Тут-то, сестрица, как ушли все к Севастополю, тяжко было. Раненых тьма, а доктор один не справится! На своих очень жалостно было смотреть: ран никто не перевязывает, жара, муха ест… Некоторые солдатики так и примерли… Иной чувствует, что смерть близка, говорит: «Несите меня, ребятушки, к реке, на берег, чтобы я живой вам еще не опротивел». Возьмем и вынесем… Чего не передумалось… Думаешь: и приколят и в полон возьмут…
Мы сами тут, кто мог двигаться, воды приносили, щи варили. Котелков у них много, такие же, как наши примерно ведра, только сверху пошире. Голодом нас не морили, а только муки много приняли.
Тут-то и уйти бы можно, присмотру не было. Кажись, пошел бы, — ан, нет… Очень я был плох. Ночью пойдешь, попробуешь, оступишься, а в рану, как шилом колет, невмоготу — и вернешься… А кто оправился, — все ушли.

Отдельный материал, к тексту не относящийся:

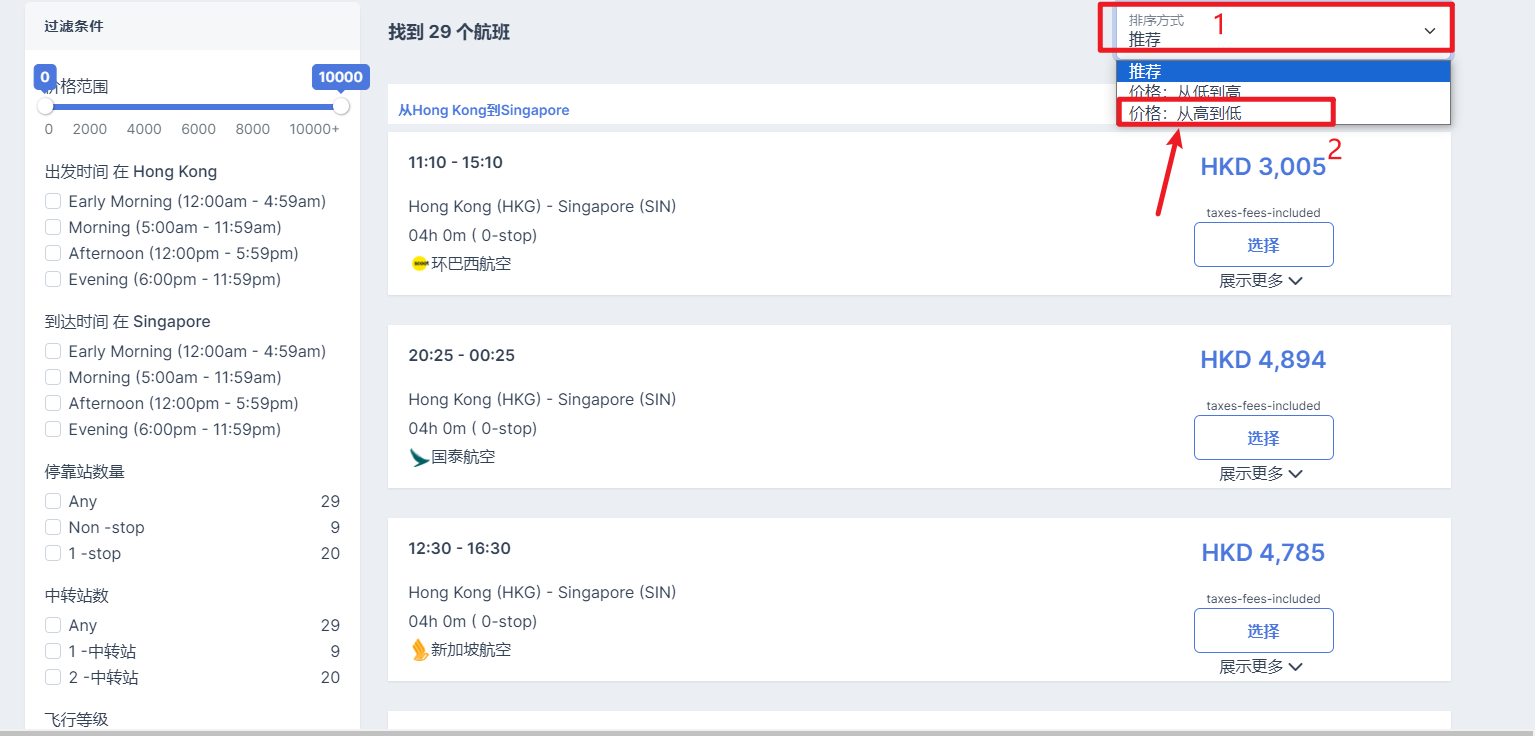Screen dimensions: 1535x736
Task: Click chevron beside first 展示更多
Action: (x=1296, y=281)
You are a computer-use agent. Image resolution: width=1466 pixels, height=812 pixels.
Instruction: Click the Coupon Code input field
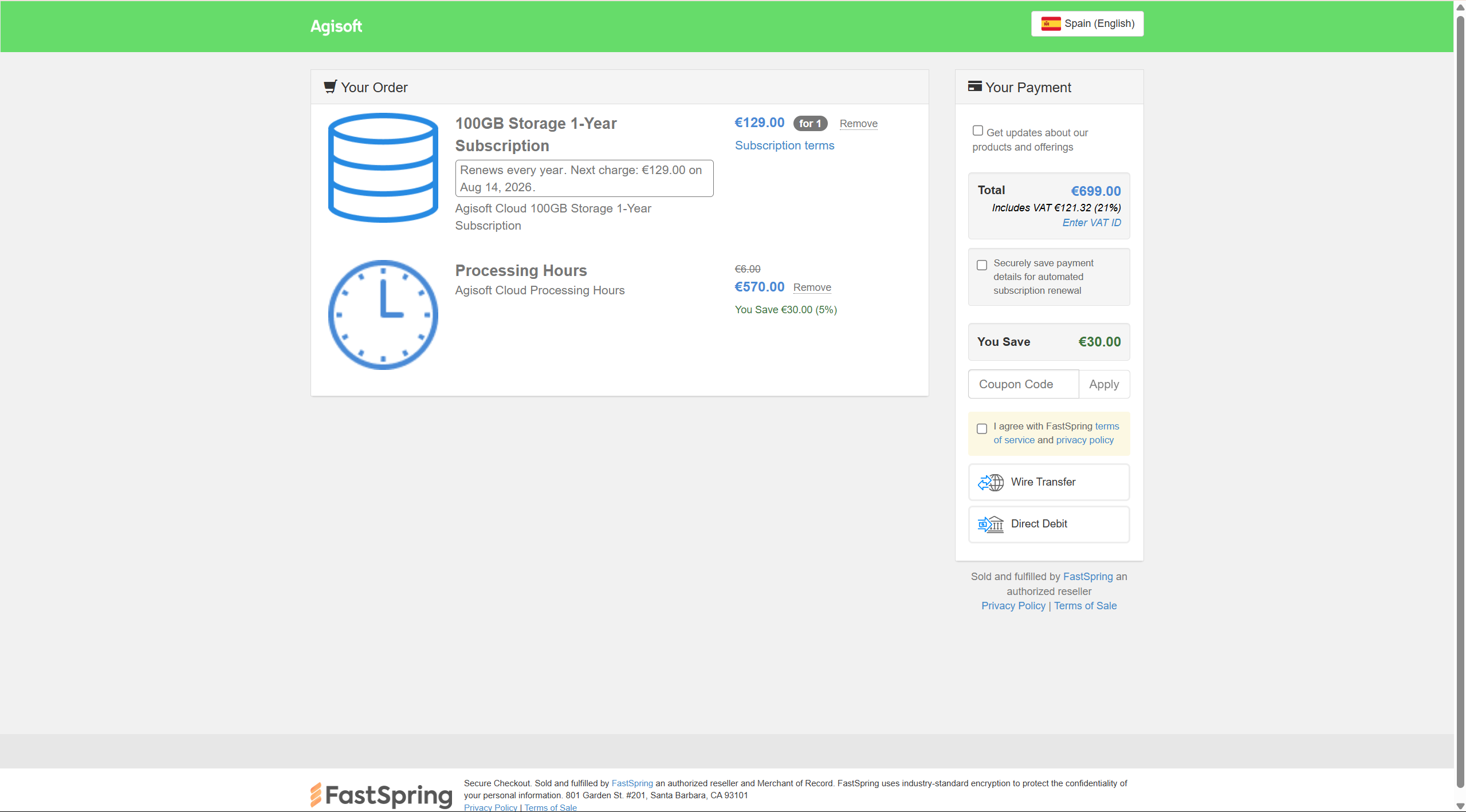click(1023, 384)
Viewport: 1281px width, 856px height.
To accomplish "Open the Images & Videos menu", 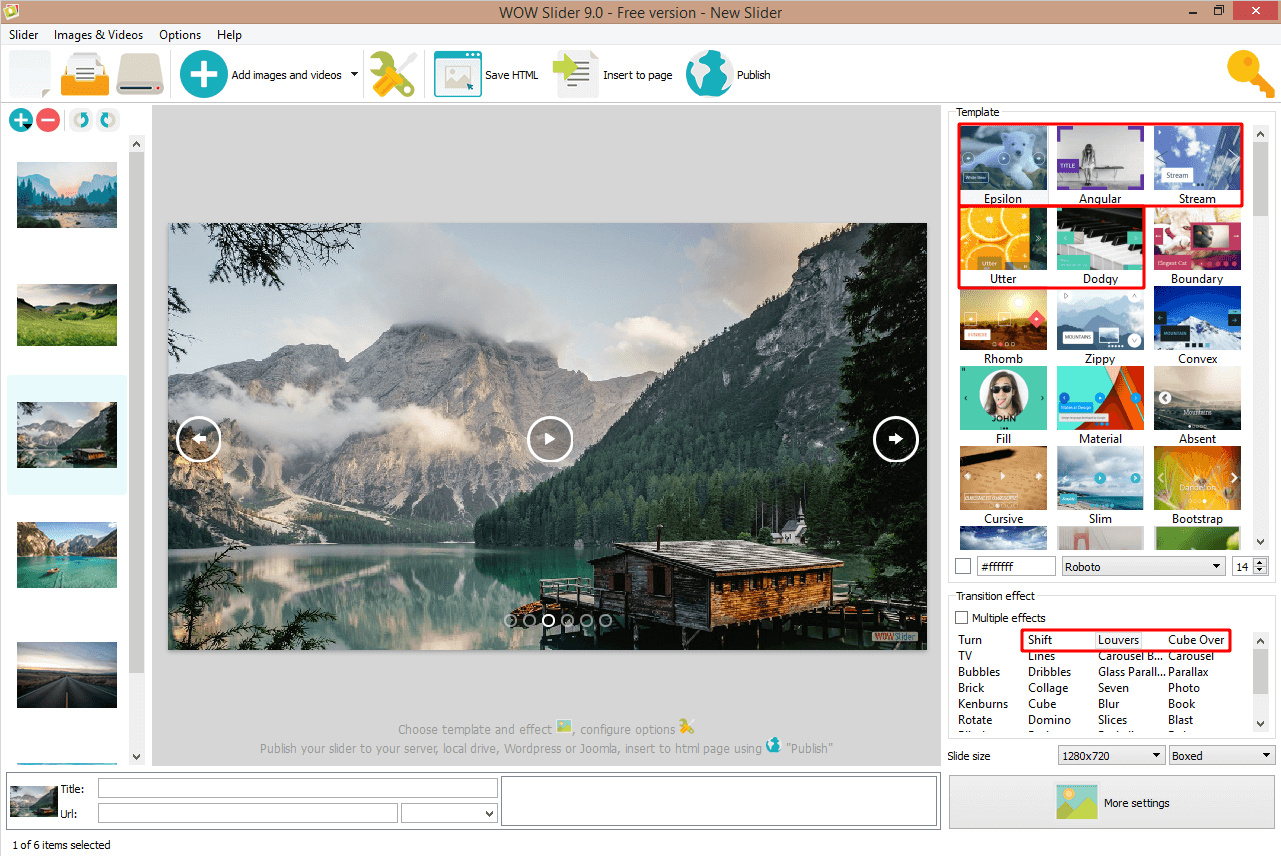I will pos(98,34).
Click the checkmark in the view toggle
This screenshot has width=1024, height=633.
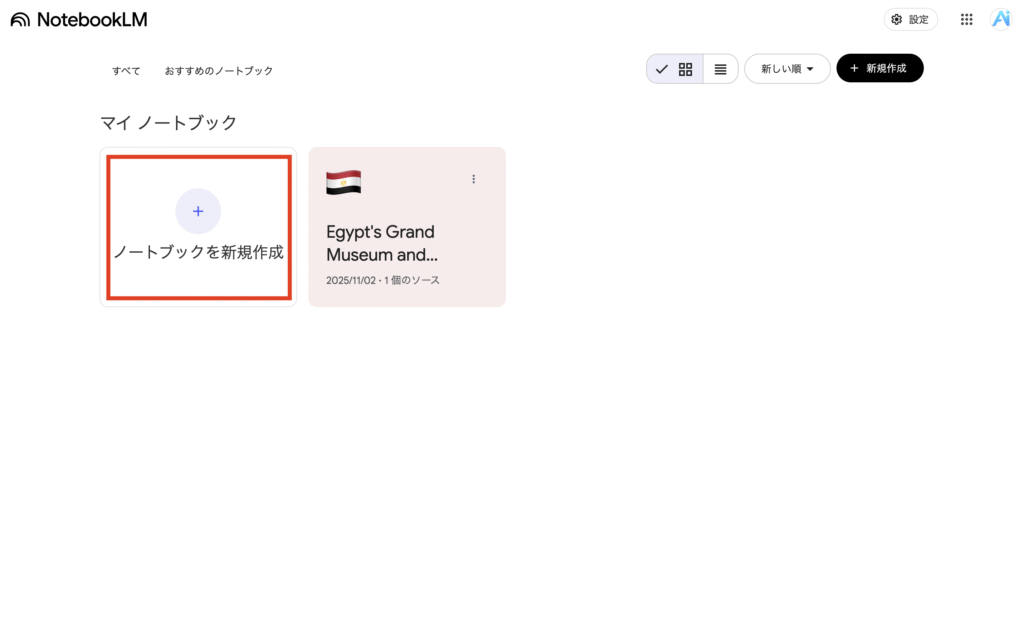(661, 69)
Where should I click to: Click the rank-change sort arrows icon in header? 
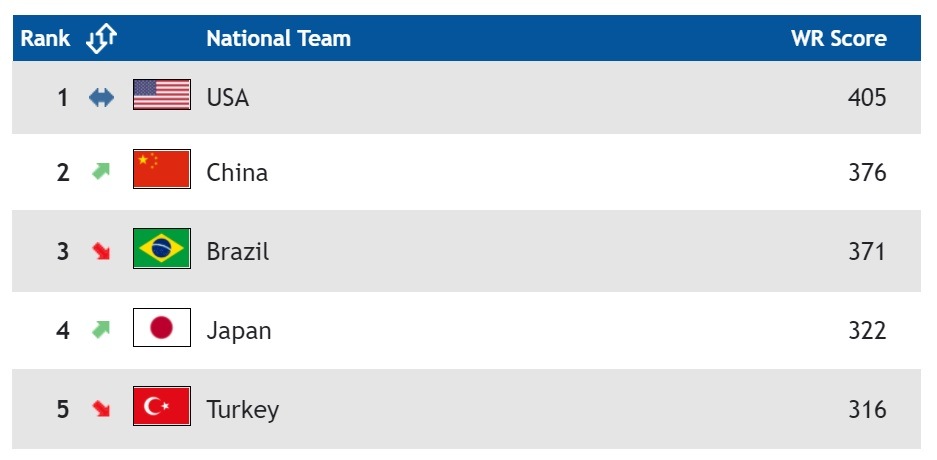click(x=102, y=39)
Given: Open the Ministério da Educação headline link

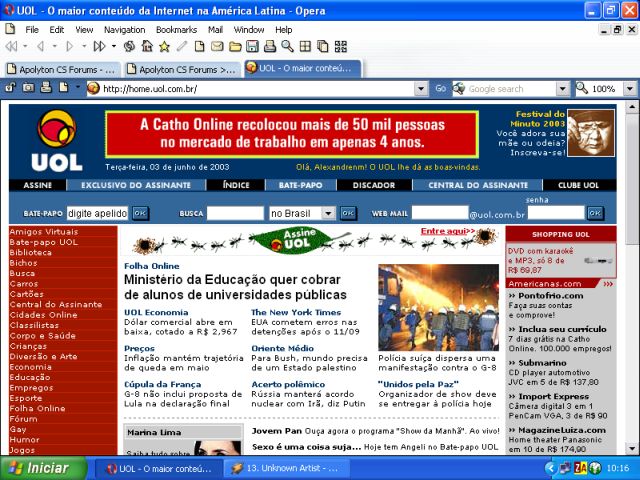Looking at the screenshot, I should tap(235, 288).
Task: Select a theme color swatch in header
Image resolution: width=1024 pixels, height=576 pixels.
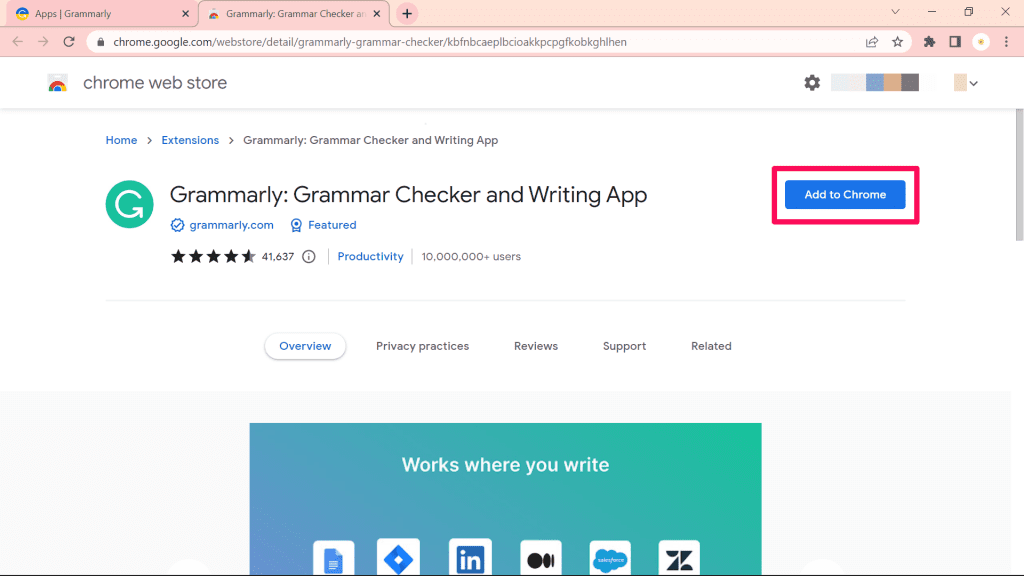Action: [875, 83]
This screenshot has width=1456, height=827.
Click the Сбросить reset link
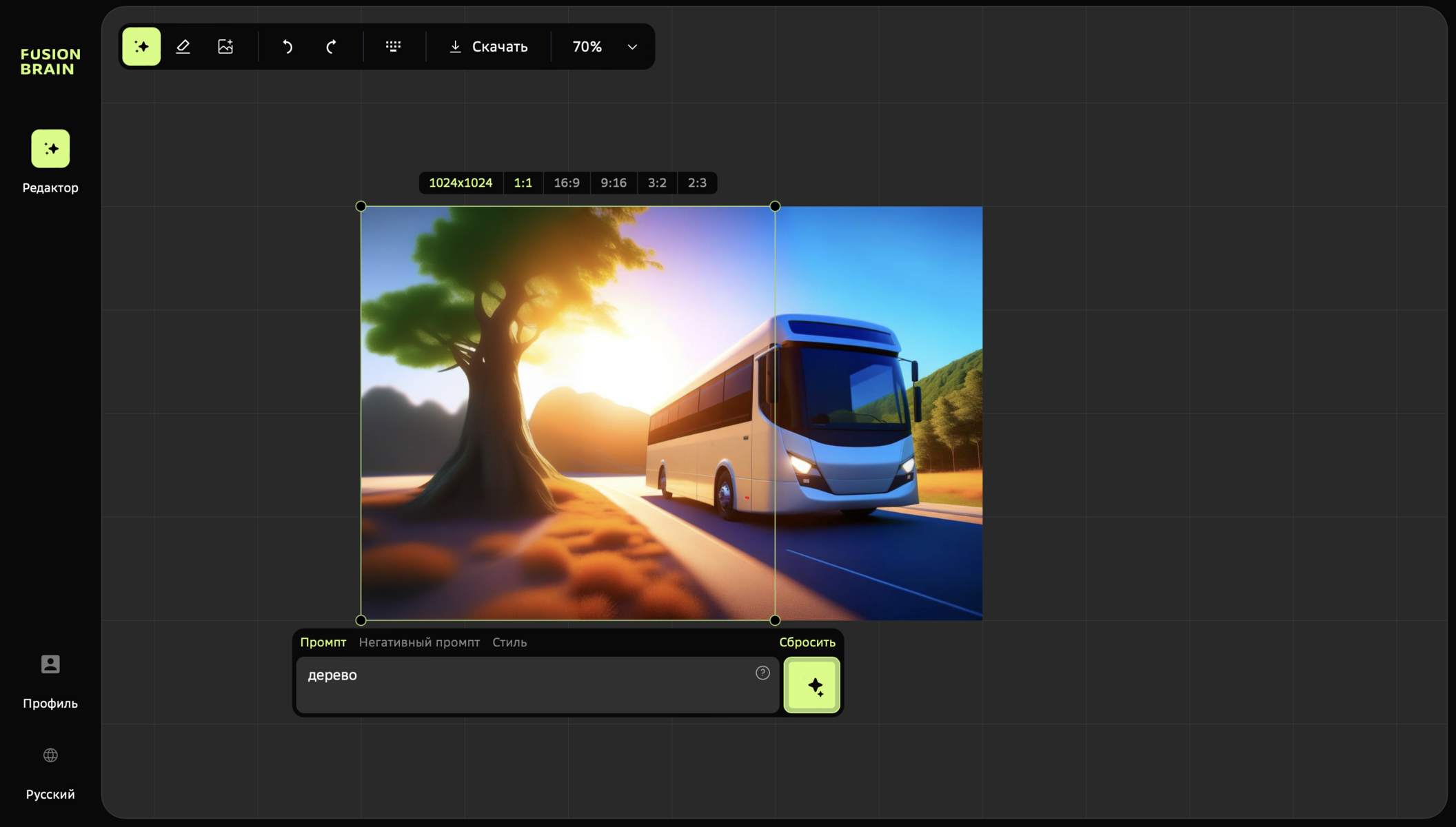click(x=807, y=642)
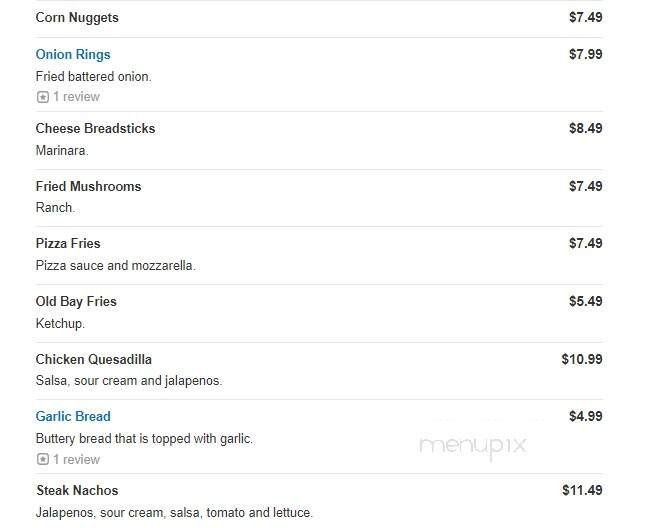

С грустью в сердце слушает Дарья Александровна этот рассказ. Уж ей ли не знакомы, не близки страдания солдатиков! Уж она ли не страдала вместе с ними, обмывая и перевязывая их раны и принимая нередко их последний вздох, выслушивая последнюю просьбу. И много таких рассказов выслушала молоденькая сестра милосердия… Ей всегда казалось, что она сделала слишком мало для раненых, и она нередко упрекала себя, зачем уходила отдыхать в Севастополь и зачем тогда не превозмогла свою болезнь.